I sat around with the greats and argued the infield fly rule, the DH and aluminum bats. I learned the struggles of minor league ball and the elation when you get called up to the Show. Schooled on the dead ball era and shown the highlights from before video. I saw a country trying to find its feet, testing its wings and delivering a frozen rope across a diamond to beat the runner by half a stride. The pop of the catcher’s mitt and the shadows and swirling winds which turn a run of the mill pop up into an adventure.

I have felt the warmth that a home crowd can make you feel, no matter the temperature because baseball is a celebration of home. We strive to get there, and we celebrate with friends when we cross the plate. It wasn’t as much what I saw as what I understood, out there, somewhere beyond the corn. That baseball isn’t a game of cliches, it is a game of truths. The fair poll and the stolen sign, the risky lead off of first in an attempt to spark a late inning rally. Never giving up because a team behind in the bottom of the ninth still has every chance to succeed.

I disappeared into a field and found myself in the light shining down on a twi-night double header. I watched from above as outfielders shaded to the right and the catcher corralled a pitch thrown only 57 feet. I watched boys become heroes but stay little boys, playing a game that gives structure to existence, that turns ghosts into people and memories into reality.

I saw the promise of baseball, its failings and successes. Strikes, fights, scandals and war only sharpened our collective love of the game and we squeeze that last out with the love of a mother holding her son, returned from the battlefield.

I went with a team and discovered fathers, sons and brothers. I came back with friends who turned into legends before my eyes. I watched rookies pick up habits, good and bad, and veterans watch the next generation fill their shoes and more. I saw a game which is not a game, but a metaphor for who we are and what we have yet to achieve, a game that has grown and changed but still remained recognizable Baseball, as America, always changing, will forever be America.

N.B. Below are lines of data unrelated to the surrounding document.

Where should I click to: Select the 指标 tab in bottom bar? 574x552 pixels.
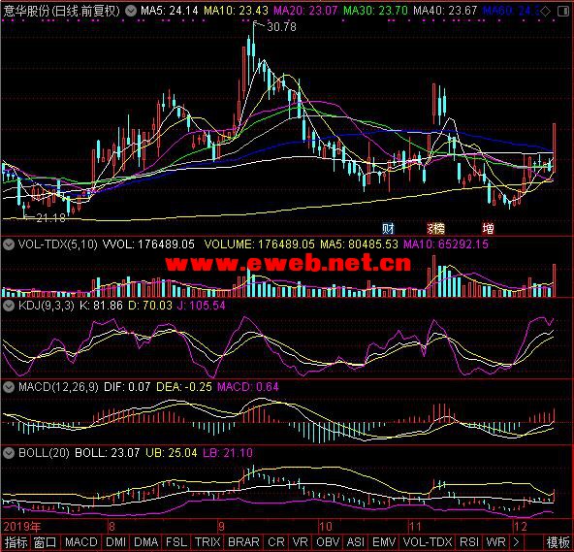16,542
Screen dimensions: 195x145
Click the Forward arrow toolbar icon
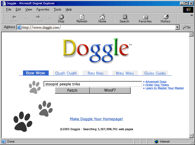38,17
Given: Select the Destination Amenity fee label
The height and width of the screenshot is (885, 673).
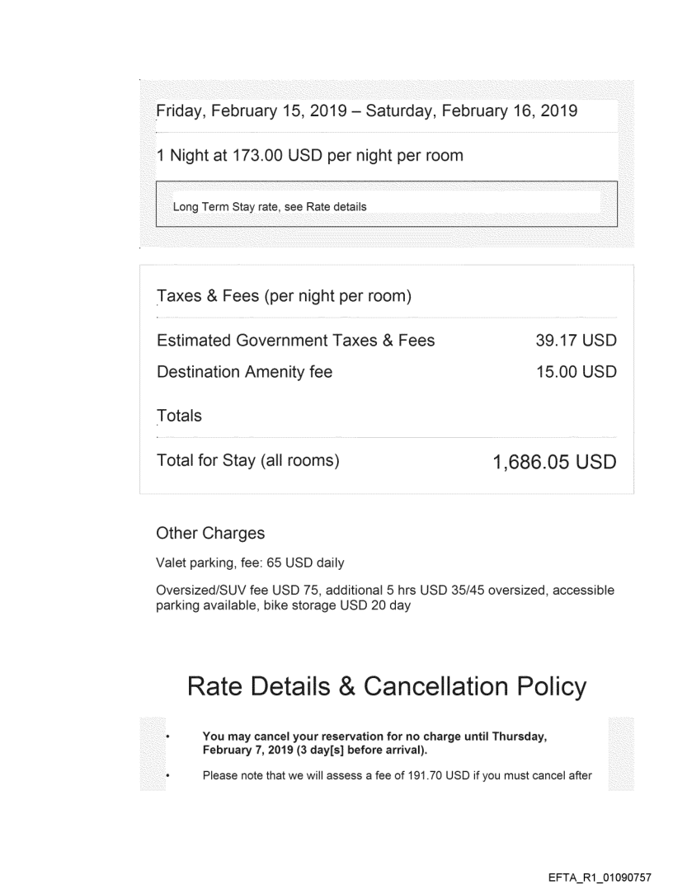Looking at the screenshot, I should click(244, 372).
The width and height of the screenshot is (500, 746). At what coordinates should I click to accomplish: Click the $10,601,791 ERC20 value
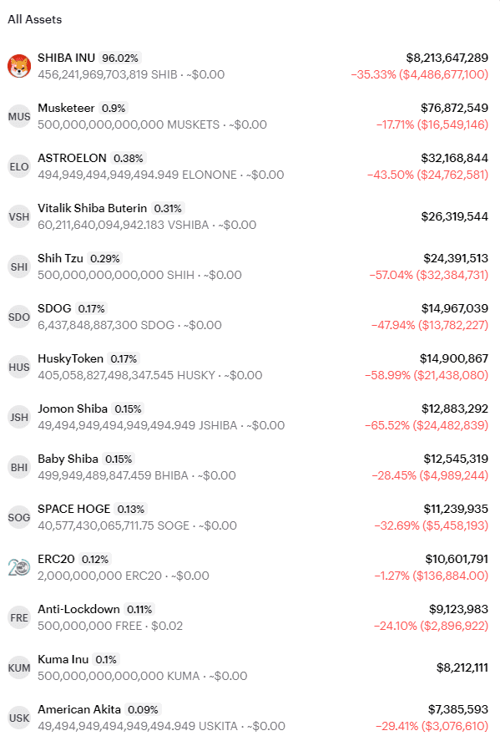coord(457,559)
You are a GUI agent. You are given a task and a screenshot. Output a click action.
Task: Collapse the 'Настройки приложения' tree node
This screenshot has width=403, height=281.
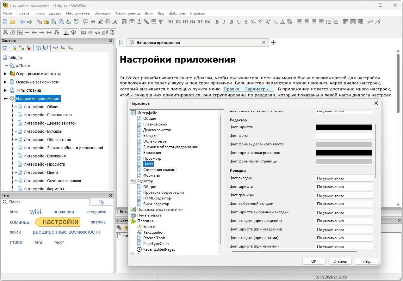[x=5, y=99]
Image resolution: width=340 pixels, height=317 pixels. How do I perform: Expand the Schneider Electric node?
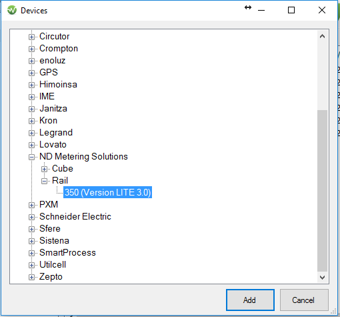31,217
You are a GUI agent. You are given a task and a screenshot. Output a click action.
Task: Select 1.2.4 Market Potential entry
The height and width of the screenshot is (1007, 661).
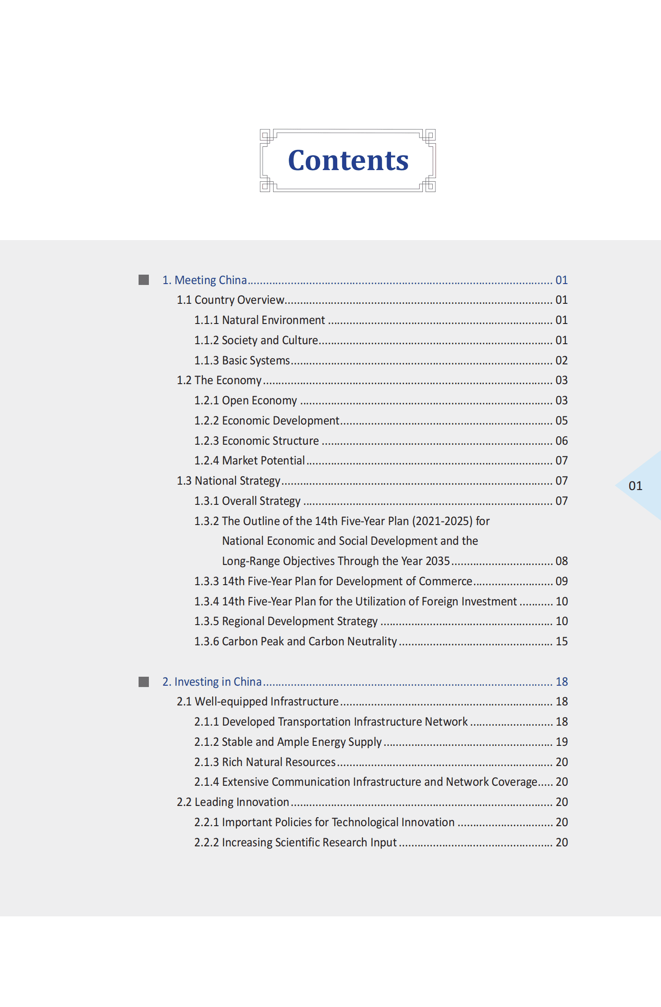249,460
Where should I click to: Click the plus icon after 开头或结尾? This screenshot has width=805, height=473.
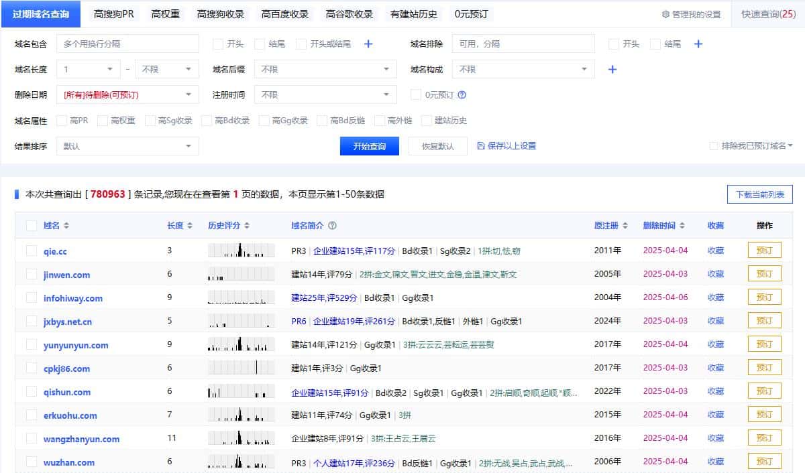click(367, 44)
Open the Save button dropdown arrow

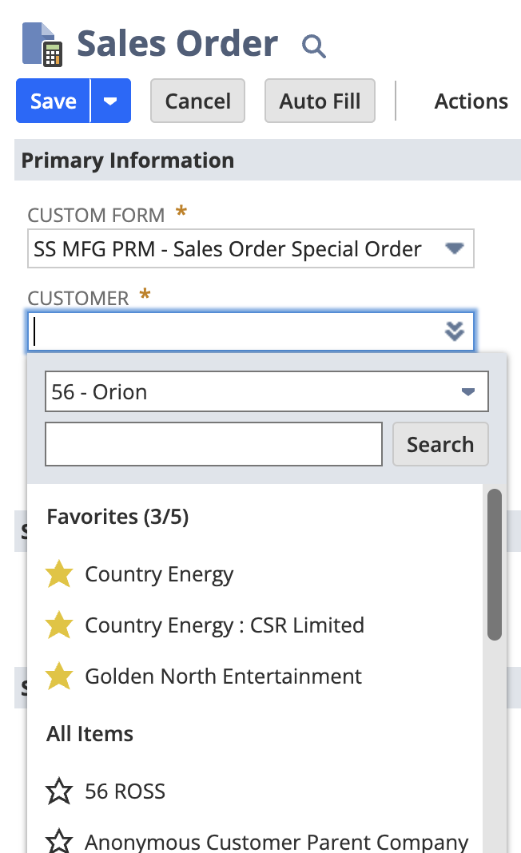pyautogui.click(x=111, y=101)
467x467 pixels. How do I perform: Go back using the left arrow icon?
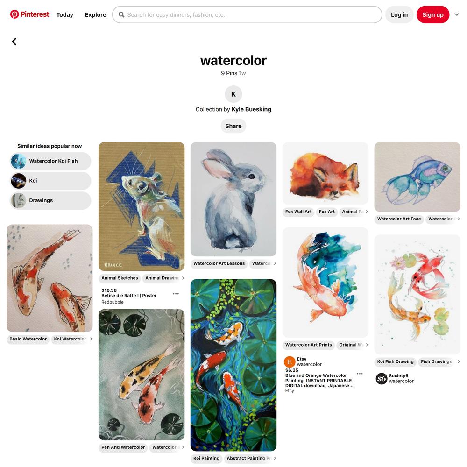[x=14, y=42]
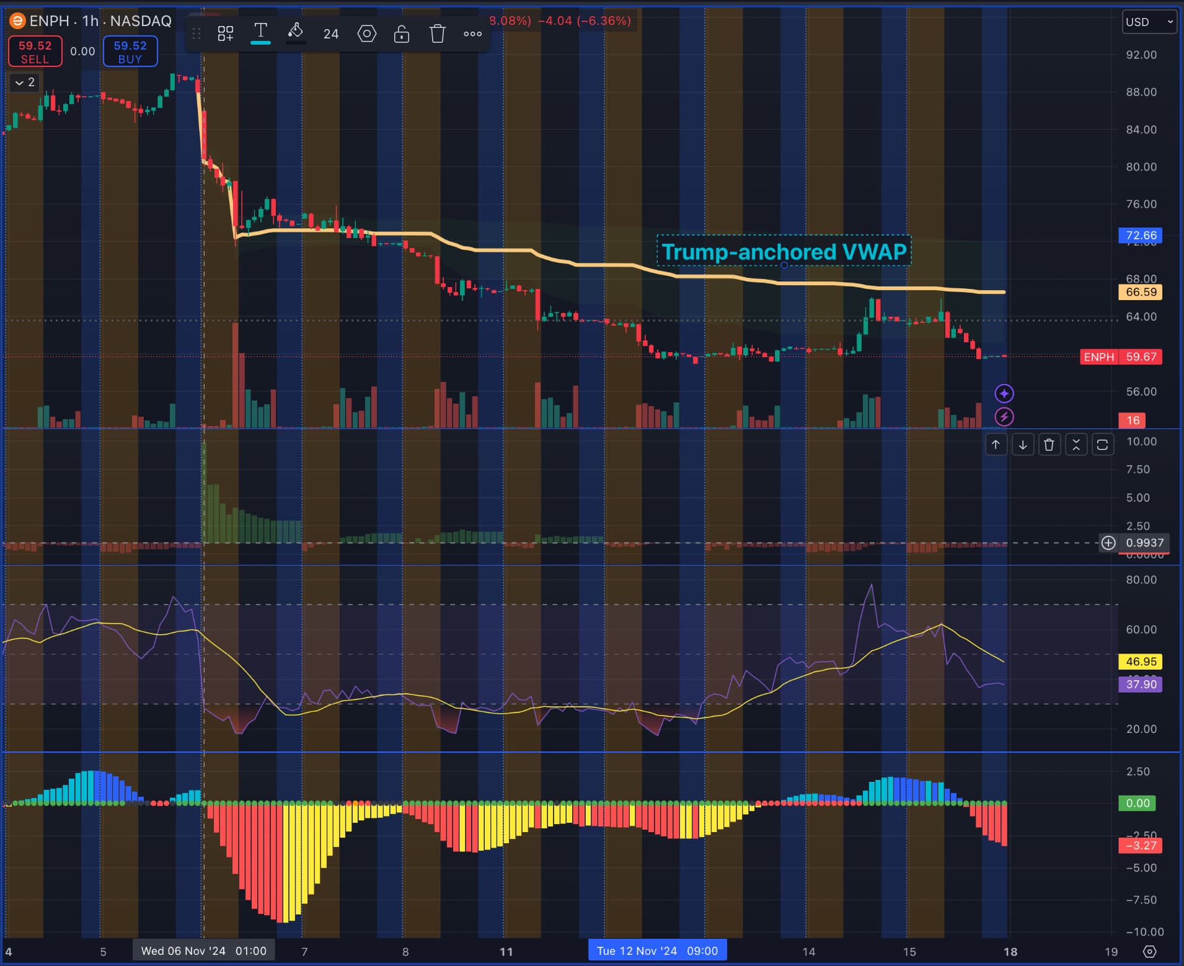Maximize the indicator pane
The width and height of the screenshot is (1184, 966).
pos(1102,445)
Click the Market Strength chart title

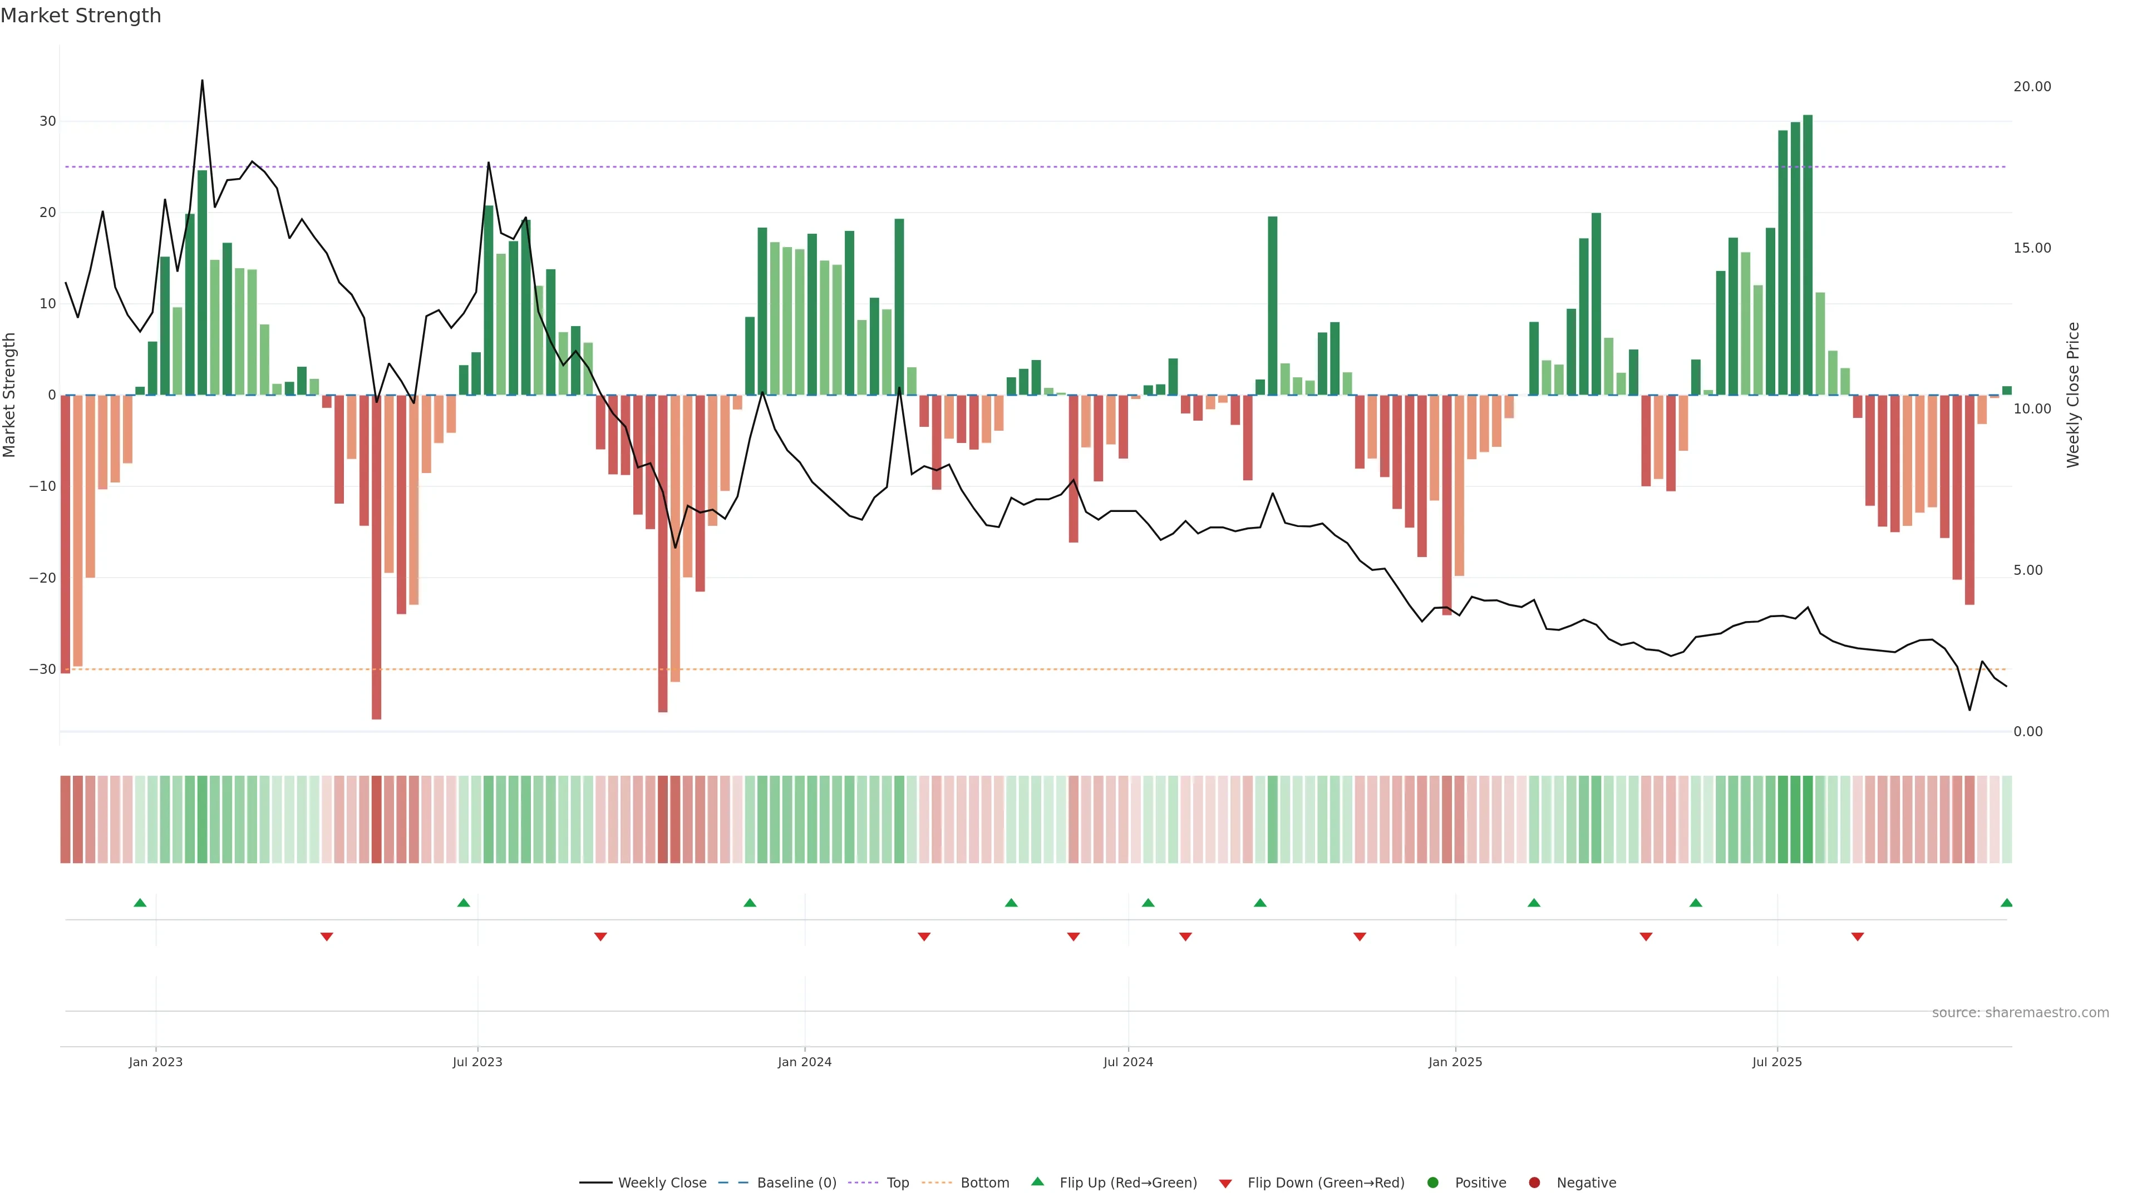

And I came back, not because I did not value that time on the other side of the veil, but because I was pulled back by The Game, by the third base coach’s signs and by the vendor, imploring me to have some cotton candy. All the sights and sounds, the smells and tastes and the feelings of the baseball experience, whether one is watching or playing – these are the things that bring us together and which drew me in return to this field, this game, this ever changing, “now.”